::: Input records :::

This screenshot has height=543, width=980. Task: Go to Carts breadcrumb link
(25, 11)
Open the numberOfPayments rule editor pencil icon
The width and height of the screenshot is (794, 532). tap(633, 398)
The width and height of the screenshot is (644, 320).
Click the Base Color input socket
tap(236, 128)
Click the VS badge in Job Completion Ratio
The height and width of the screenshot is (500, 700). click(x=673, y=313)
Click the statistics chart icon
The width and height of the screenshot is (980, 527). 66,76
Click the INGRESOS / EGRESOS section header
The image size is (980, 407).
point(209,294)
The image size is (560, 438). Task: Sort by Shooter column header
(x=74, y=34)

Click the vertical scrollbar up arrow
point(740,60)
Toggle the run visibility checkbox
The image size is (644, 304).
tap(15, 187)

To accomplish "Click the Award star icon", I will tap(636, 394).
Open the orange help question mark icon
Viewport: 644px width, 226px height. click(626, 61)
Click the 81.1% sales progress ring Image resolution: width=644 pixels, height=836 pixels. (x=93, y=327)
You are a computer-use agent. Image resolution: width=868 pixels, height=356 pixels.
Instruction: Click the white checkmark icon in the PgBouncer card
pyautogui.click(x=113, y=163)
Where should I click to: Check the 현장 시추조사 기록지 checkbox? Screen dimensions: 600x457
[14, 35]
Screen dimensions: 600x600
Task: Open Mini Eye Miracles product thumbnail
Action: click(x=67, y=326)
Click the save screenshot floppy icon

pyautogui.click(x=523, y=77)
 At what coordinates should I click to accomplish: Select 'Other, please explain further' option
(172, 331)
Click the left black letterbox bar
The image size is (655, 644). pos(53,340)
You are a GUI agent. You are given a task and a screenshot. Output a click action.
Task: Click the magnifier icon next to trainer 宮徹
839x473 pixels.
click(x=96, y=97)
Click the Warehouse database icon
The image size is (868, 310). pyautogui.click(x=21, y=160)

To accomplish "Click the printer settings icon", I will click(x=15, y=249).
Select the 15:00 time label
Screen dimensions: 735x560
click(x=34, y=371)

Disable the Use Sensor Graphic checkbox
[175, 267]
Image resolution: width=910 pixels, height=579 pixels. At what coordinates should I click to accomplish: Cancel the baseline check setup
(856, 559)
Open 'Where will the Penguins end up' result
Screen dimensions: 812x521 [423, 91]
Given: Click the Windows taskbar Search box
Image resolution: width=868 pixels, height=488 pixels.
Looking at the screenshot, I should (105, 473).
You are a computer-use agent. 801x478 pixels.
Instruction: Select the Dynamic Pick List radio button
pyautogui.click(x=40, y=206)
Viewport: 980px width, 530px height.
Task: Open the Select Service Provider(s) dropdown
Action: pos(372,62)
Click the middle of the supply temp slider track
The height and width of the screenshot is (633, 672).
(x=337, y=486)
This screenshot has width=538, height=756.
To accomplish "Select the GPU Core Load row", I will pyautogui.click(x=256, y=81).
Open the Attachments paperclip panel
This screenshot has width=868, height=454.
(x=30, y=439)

:::

Among the records above, extract exactly the lines from the line with "Click the statistics chart icon" to the line with "Toggle the run visibility checkbox", both lines included, and leave out the rest.

• **The answer**:
Click the statistics chart icon
The width and height of the screenshot is (980, 527). 66,76
Click the INGRESOS / EGRESOS section header
The image size is (980, 407).
point(209,294)
The image size is (560, 438). Task: Sort by Shooter column header
(x=74, y=34)

Click the vertical scrollbar up arrow
point(740,60)
Toggle the run visibility checkbox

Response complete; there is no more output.